West Texas Intermediate (WTI) oil price loses ground for the third successive day, trading around $86.60 per barrel during the early European hours on Friday. Crude oil prices decline on easing supply concerns following reports of a tentative 60-day ceasefire extension between the United States (US) and Iran. This potential geopolitical breakthrough significantly raised prospects for unrestricted shipping through the critical Strait of Hormuz.

According to reports, the agreement would require Iran to clear all maritime mines from the strategic waterway within 30 days. However, traders maintained a degree of caution following a CNN report indicating that US President Donald Trump has yet to officially approve the terms. This hesitation was echoed by Vice President JD Vance, who noted that while the parties are close to a deal, Washington is “not there yet,” while concurrently reminding markets that the US remains positioned to substantially set back Tehrans nuclear program if necessary.

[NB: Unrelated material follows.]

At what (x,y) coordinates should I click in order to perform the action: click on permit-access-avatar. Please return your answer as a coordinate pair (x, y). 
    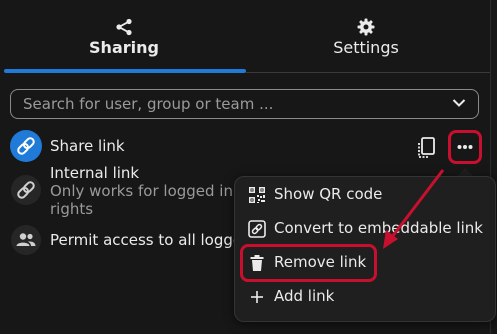
    Looking at the image, I should click on (26, 240).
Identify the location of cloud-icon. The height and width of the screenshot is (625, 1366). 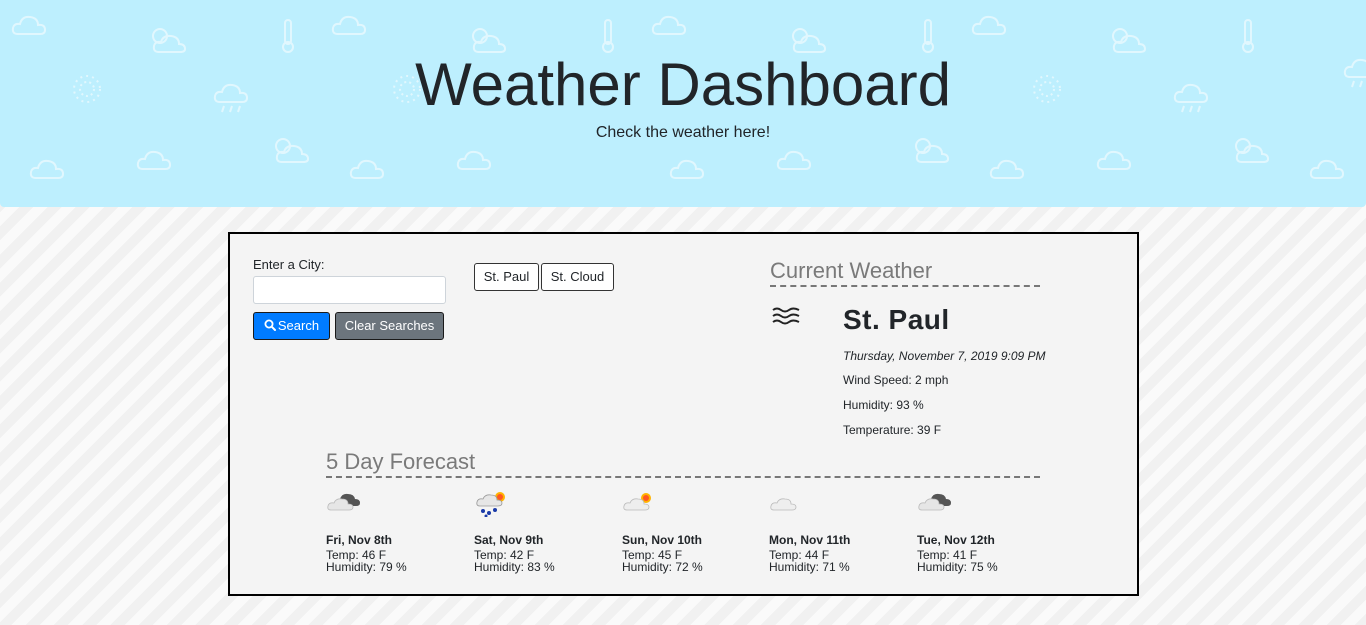
(784, 504).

According to ING analysts cited by Reuters, while reopening the strait would offer some immediate relief to the oil market, a full recovery remains highly uncertain. The bank noted that upstream oil production has dropped significantly since the outbreak of the war, primarily because producers were forced to shut in output to manage severe storage constraints. Because of these structural disruptions, ING expects the eventual recovery in upstream production to be a gradual process rather than an immediate bounce-back.

The latest EIA Crude Oil Stocks Change report indicated that US crude inventories fell by 3.3 million barrels last week. Although this marks the sixth consecutive week of inventory declines, the draw was notably smaller than the 4.1-million-barrel reduction that analysts polled by Reuters had anticipated. This weaker-than-expected inventory decline ultimately served to further dampen bullish sentiment across the oil sector.